■ **WHAT NEEDS TO BE DONE**
Pull out every line of the material below that includes the word "legend".

·····

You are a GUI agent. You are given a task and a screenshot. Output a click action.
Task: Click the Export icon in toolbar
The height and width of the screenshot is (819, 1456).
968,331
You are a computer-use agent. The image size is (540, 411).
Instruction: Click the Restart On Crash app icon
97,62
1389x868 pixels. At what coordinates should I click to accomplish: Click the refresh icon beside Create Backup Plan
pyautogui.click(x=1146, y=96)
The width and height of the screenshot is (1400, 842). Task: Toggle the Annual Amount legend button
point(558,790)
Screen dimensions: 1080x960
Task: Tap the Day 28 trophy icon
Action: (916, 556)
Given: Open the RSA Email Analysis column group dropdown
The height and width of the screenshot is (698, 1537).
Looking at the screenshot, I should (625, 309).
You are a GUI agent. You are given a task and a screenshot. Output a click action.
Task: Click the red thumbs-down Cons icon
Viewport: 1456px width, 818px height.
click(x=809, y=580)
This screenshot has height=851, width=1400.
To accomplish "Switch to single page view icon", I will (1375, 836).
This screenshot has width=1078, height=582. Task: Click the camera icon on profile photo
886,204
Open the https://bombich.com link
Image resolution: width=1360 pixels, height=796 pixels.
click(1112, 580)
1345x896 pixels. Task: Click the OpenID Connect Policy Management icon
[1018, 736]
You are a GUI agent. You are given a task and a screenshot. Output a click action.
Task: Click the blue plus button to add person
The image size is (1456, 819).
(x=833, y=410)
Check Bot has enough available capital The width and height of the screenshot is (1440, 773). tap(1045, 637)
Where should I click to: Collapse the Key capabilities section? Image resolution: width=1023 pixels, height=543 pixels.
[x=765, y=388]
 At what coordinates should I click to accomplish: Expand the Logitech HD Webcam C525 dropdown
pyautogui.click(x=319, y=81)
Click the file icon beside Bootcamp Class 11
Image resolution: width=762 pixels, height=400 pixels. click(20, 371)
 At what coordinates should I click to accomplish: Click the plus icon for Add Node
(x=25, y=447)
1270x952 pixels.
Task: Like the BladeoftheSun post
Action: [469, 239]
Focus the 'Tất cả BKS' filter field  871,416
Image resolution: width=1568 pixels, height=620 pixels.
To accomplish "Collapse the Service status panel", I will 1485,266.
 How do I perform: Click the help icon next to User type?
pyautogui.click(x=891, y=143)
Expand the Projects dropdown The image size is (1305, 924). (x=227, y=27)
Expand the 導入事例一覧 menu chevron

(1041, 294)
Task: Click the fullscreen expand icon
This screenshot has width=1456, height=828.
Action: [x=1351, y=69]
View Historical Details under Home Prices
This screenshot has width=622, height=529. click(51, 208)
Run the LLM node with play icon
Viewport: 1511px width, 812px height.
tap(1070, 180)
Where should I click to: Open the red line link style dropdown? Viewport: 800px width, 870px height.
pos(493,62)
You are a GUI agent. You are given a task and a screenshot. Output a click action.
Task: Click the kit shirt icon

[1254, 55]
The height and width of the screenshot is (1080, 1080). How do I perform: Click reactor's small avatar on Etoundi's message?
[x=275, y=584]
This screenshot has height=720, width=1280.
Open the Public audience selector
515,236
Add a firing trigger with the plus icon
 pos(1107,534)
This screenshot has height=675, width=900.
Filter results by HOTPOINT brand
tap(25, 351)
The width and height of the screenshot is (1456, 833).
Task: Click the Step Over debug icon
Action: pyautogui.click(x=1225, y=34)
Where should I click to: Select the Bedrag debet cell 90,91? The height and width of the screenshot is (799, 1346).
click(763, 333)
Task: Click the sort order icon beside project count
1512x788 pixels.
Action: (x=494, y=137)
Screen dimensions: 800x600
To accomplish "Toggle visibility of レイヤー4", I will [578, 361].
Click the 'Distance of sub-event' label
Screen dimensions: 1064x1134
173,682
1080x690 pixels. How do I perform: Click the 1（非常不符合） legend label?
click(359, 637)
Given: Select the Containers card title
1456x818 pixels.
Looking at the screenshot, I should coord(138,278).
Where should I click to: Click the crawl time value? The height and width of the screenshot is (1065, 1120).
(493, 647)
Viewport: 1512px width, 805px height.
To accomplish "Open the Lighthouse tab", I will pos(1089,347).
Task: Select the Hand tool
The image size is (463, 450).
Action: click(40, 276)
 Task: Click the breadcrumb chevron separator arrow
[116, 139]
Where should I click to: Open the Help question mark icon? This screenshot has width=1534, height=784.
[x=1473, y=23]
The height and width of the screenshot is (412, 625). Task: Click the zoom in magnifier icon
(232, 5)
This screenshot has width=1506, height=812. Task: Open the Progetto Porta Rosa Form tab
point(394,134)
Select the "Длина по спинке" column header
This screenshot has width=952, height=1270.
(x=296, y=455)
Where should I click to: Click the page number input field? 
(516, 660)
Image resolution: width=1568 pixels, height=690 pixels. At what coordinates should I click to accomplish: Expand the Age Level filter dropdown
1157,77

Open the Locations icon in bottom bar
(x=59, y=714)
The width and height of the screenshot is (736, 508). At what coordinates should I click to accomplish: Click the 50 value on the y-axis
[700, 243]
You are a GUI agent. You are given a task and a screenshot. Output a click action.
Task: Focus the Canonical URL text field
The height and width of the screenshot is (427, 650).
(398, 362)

·····

■ **RESPONSE TO THIS EXERCISE**
The width and height of the screenshot is (1400, 842). Task: Toggle the Annual Amount legend button
1080x690 pixels. How do I perform: Click the 1（非常不符合） legend label?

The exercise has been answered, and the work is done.